After several rounds of appeals, the courts cut that award in half. In 2008 the Supreme Court invalidated the award, stating that in the Exxon case, no more than a 1:1 ratio between compensatory damages and punitive damages was allowable. As Senator Patrick Leahy pointed out at a recent Judiciary Committee hearing on liability caps, the decision profoundly altered the incentives faced by firms like BP: "It reduced the consequences of their misconduct to a discounted cost of doing business. That's almost like saying, 'We're giving you a green light to do whatever you want to do.' I can't imagine why anyone would be surprised that...oil companies cut corners and compromised safety." (Leahy's colleague Sheldon Whitehouse has introduced a bill that would overturn the 1:1 cap for maritime law.)

Aside from the practical consequences of altering the incentive structure, the Exxon case and other statutory caps on liability present a deeper threat to the American moral fabric. Set against the increasingly punitive posture of the state toward its citizens over the past several decades, the arbitrary limits on punishment available to a party like Exxon make a mockery of equal justice under the law. Our criminal justice system is the most punitive of any industrialized democracy. We have 2.3 million people incarcerated, half of them for nonviolent property and drug offenses. At least two dozen states have three-strikes laws, and in some cases citizens can face life imprisonment for minor nonviolent offenses. In 2003 the Supreme Court upheld a fifty-year sentence for a California man caught stealing videotapes.

And things are even harsher for Americans unlucky enough to need succor from the state to survive, a k a poor people. Just one drug-related felony conviction can get you booted from welfare, or from public housing (though if you own a house, the IRS will still allow you your mortgage-interest deduction). Under federal law, a drug bust disqualifies a college student from all federal student aid. As a result, between 2001 and 2006 almost 200,000 students lost access to aid. The greatest Congressional champion of this unforgiving policy was Mark Souder, the Indiana Republican who resigned after revelations of his affair with a staff member. In his farewell speech, he took solace in the possibility of forgiveness.

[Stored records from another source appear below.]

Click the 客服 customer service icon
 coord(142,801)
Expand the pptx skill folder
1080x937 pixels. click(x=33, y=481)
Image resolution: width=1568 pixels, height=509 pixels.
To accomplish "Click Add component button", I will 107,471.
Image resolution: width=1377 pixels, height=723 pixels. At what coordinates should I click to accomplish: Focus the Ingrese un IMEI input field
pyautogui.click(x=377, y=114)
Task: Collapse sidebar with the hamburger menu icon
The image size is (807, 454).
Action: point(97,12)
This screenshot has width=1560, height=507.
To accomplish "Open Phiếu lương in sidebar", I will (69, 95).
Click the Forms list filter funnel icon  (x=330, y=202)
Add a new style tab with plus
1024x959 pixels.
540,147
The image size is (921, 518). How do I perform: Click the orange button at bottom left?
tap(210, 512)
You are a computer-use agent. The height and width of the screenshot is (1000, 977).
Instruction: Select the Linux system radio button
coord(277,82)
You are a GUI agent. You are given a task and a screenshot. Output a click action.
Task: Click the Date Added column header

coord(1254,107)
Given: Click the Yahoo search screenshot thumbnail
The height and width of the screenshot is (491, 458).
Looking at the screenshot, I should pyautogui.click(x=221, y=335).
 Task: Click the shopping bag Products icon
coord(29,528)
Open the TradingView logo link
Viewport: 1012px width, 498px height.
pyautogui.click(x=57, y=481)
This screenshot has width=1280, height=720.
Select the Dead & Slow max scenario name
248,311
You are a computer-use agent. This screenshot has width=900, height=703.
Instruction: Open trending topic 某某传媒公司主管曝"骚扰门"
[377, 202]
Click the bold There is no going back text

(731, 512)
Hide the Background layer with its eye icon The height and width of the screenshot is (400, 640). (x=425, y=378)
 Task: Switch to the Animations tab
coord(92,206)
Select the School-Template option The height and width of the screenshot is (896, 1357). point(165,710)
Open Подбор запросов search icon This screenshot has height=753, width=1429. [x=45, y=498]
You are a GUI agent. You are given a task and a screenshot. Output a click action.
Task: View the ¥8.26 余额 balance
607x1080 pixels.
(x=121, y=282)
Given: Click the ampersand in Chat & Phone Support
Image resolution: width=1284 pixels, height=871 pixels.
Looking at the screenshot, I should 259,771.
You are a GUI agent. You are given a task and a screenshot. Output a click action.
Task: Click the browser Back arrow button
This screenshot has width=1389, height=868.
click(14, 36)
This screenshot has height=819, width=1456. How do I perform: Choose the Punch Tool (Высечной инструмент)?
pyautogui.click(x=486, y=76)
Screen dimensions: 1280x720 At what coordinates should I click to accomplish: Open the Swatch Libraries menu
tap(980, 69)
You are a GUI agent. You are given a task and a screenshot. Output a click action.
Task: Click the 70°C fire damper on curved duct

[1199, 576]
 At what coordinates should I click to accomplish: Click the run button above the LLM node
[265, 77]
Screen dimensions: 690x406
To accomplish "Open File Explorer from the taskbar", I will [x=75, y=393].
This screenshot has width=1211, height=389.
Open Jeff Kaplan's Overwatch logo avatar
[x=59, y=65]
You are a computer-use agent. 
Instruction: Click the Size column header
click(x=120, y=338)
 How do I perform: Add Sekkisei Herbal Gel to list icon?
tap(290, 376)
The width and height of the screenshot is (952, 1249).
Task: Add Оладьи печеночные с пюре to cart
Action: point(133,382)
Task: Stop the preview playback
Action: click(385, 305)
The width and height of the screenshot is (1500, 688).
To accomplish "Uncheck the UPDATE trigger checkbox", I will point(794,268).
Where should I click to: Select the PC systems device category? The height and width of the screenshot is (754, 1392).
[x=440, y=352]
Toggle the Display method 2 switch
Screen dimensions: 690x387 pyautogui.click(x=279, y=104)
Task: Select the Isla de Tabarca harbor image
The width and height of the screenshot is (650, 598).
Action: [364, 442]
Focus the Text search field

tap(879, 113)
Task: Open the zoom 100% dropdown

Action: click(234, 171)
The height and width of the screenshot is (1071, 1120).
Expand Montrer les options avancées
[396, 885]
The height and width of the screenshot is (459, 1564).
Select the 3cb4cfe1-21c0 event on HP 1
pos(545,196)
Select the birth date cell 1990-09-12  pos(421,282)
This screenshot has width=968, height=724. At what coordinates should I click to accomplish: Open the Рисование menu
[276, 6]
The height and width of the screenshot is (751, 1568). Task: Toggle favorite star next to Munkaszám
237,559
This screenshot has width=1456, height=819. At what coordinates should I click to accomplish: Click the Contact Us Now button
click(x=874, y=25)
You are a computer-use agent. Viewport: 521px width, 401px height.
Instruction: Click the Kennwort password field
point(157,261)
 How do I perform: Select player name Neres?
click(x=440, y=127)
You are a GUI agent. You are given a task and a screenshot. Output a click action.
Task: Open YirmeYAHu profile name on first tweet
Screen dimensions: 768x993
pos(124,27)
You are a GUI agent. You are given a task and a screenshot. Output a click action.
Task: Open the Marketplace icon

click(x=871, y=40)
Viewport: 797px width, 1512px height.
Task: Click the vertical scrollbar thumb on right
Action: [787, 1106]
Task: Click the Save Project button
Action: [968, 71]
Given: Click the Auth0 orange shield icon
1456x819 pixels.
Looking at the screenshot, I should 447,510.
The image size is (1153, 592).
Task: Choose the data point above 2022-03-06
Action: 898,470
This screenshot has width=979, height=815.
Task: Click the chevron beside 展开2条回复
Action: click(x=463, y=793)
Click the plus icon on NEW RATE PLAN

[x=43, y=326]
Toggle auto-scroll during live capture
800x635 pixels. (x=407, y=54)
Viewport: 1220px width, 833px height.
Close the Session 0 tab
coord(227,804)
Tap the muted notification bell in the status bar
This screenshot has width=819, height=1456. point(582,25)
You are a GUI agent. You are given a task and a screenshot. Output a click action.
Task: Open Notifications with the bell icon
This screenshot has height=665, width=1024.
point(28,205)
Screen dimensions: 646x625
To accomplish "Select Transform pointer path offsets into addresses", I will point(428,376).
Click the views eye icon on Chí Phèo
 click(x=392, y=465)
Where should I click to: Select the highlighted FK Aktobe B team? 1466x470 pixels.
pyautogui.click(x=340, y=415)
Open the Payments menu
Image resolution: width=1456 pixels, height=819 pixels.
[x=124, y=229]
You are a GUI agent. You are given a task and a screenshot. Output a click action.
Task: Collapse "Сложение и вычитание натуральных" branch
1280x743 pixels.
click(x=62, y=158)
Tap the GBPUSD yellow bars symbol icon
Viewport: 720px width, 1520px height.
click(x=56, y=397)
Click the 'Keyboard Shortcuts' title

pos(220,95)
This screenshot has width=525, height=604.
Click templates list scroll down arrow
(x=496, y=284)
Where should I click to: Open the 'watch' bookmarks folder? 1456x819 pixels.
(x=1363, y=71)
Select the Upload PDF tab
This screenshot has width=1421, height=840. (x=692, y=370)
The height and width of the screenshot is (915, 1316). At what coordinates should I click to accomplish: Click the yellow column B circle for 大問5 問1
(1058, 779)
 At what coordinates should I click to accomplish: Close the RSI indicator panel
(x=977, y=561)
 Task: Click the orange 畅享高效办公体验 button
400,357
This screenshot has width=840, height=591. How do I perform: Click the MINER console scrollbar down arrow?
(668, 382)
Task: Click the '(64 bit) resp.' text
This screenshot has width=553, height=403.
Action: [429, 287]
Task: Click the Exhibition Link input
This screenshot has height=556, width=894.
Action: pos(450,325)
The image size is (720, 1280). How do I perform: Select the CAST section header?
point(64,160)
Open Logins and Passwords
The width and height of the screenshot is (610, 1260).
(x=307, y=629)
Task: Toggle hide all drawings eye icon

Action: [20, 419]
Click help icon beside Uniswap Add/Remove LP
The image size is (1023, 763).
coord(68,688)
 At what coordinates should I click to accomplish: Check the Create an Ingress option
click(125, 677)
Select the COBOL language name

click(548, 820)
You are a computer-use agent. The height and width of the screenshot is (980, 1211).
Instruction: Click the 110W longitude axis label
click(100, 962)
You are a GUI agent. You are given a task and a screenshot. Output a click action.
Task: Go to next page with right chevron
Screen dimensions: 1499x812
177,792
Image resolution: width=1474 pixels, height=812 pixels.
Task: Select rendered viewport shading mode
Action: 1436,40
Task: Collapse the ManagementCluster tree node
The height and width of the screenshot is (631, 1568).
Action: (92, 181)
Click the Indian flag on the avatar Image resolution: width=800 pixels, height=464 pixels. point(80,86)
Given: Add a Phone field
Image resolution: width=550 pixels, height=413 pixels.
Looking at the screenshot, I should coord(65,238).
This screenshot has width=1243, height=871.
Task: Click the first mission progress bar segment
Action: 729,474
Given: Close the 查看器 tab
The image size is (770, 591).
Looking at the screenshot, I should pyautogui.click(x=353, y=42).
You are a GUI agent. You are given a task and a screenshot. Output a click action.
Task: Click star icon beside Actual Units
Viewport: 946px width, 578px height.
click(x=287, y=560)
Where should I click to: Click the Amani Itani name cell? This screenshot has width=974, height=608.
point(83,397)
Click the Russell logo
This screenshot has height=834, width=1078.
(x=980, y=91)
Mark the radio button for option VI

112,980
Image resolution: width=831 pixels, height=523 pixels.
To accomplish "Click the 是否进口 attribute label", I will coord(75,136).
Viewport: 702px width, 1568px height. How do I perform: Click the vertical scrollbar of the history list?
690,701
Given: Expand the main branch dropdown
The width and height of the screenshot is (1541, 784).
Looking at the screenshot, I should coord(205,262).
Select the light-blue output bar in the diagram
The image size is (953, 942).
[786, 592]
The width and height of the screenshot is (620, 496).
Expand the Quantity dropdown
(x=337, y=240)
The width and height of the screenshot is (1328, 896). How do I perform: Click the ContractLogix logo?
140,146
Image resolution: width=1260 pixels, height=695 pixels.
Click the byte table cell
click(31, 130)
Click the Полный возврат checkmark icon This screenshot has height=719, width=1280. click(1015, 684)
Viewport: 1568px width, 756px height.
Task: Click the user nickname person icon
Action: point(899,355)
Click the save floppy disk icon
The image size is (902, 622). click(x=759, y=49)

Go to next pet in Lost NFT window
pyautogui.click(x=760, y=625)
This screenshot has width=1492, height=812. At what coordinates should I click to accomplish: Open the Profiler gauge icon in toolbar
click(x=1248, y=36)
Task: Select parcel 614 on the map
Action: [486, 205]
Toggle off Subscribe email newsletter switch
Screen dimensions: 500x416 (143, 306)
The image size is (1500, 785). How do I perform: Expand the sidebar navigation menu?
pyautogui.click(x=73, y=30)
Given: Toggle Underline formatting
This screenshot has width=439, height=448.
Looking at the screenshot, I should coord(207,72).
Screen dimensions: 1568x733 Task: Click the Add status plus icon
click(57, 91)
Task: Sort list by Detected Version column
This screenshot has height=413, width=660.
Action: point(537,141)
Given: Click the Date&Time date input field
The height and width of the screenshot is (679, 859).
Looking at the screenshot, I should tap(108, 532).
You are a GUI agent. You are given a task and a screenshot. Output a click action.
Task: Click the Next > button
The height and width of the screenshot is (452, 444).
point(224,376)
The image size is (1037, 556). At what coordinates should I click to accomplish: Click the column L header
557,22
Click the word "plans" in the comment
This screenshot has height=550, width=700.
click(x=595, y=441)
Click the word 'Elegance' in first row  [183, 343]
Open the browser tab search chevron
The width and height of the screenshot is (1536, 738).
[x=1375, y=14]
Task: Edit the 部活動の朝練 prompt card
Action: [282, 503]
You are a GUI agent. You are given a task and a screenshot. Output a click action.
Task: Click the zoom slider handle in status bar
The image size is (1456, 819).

A punitive society is not the best kind of society: there's a real virtue in forgiveness, in second chances. But for years we've been applying Rand Paul's "accidents happen" principle to those at the top while heaping blame, scorn and draconian punishment on those at the bottom. Punitive damages are capped for corporations, while punitive policies proliferate for citizens. This tears the social contract apart, and the only way to repair it is to apply the same principles of accountability up and down the social hierarchy. We should start with BP.